## Work instruction
Look over the entries and say how many lines include the word "under". Only the number, please.

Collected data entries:
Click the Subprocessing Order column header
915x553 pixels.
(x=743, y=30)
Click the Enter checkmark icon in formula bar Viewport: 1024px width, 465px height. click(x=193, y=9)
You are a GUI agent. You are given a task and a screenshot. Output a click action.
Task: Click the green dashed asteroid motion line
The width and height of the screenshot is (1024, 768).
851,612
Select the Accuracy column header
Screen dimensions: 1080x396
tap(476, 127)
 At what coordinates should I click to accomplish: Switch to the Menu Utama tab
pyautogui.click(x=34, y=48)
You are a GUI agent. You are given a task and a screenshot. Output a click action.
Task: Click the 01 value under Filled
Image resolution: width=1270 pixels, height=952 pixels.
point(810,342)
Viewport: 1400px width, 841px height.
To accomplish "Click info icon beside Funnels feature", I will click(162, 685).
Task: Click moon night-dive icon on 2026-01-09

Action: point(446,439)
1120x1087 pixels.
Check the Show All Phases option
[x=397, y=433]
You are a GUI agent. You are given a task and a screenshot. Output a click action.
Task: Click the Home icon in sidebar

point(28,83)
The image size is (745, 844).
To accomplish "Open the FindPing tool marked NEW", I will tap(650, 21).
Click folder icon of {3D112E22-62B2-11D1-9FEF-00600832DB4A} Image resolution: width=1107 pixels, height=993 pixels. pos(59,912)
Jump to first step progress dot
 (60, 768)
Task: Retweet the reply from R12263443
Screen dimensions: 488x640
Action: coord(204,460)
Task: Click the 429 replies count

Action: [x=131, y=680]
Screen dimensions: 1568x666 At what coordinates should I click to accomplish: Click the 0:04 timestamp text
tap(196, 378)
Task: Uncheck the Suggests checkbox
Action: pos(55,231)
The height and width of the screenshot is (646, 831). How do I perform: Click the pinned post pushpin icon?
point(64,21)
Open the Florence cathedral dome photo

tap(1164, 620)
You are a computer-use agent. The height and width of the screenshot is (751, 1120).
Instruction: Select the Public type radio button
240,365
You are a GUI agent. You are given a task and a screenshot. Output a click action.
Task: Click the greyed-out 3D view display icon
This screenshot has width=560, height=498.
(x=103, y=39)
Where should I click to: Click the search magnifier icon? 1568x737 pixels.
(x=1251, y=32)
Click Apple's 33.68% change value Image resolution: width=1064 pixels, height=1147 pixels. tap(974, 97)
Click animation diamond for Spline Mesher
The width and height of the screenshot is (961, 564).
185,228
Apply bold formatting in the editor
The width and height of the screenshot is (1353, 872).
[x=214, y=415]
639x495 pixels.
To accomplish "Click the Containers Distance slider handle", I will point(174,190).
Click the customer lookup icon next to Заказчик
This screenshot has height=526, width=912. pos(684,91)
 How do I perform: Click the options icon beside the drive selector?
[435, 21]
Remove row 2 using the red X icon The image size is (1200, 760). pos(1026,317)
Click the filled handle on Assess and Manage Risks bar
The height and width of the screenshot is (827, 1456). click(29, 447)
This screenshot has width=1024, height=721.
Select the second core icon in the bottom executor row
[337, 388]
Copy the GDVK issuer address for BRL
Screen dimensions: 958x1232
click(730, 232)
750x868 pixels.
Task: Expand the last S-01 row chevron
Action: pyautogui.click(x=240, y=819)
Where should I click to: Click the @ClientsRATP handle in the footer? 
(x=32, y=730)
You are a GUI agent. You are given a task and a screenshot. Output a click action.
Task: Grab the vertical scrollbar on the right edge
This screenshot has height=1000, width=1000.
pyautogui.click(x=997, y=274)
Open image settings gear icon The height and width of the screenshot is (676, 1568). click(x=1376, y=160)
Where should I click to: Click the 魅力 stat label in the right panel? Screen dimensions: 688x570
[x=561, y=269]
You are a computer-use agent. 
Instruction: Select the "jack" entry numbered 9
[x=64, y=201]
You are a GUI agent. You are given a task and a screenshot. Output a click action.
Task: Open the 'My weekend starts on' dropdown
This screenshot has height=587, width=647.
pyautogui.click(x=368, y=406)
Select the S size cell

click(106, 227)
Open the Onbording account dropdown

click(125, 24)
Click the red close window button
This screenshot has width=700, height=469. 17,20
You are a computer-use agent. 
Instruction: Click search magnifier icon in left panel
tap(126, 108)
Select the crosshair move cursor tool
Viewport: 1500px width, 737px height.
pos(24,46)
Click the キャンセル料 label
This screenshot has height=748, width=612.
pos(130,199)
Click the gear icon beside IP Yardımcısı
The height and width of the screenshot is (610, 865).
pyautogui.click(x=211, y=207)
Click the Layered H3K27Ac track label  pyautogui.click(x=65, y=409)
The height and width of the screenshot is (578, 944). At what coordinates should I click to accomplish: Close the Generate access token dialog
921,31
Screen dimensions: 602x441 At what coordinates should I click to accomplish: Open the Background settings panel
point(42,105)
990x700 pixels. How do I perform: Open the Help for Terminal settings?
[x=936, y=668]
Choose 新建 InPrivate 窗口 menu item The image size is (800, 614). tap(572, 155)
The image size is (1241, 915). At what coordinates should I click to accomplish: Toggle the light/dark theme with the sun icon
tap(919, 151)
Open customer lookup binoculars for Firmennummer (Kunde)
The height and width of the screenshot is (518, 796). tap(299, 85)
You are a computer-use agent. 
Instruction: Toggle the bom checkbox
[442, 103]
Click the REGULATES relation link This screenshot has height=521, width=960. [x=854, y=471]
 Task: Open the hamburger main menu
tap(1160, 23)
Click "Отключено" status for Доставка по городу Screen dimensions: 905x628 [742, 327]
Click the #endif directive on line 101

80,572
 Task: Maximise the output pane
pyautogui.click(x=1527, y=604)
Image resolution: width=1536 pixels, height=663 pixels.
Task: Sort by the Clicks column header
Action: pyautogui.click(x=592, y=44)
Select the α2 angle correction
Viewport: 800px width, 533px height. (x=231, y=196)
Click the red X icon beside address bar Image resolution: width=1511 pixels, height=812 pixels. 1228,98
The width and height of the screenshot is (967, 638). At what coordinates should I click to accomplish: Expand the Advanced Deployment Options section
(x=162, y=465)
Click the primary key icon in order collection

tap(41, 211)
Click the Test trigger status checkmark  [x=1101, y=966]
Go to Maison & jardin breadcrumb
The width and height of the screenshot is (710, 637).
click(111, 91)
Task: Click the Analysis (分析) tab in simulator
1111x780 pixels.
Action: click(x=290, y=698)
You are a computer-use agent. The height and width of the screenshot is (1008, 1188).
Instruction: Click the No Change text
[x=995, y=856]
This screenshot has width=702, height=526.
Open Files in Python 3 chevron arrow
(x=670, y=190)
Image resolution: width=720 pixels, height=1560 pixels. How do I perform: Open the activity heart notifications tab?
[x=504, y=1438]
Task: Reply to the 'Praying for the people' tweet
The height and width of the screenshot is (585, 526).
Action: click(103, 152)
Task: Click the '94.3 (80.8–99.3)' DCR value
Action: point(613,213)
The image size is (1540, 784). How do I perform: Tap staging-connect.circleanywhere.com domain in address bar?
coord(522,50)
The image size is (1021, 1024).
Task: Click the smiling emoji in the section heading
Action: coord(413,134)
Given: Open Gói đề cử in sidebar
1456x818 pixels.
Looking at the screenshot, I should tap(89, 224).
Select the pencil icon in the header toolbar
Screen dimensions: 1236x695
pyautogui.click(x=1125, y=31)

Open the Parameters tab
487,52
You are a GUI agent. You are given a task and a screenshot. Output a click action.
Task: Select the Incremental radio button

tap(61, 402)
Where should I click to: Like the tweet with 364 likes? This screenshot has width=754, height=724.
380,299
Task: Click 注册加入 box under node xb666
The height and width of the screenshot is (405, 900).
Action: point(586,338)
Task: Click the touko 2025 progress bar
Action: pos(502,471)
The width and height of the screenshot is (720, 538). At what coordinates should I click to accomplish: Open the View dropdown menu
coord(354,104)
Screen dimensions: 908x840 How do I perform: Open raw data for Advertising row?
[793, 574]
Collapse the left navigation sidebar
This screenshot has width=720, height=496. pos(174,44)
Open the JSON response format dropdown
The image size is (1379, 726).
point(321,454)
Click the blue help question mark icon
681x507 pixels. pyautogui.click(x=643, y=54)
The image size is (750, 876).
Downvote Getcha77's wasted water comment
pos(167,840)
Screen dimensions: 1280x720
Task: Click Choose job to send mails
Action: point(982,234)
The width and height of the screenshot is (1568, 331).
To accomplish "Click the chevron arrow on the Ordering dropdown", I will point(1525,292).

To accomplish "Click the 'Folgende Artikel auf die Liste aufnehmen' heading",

## Expected output
2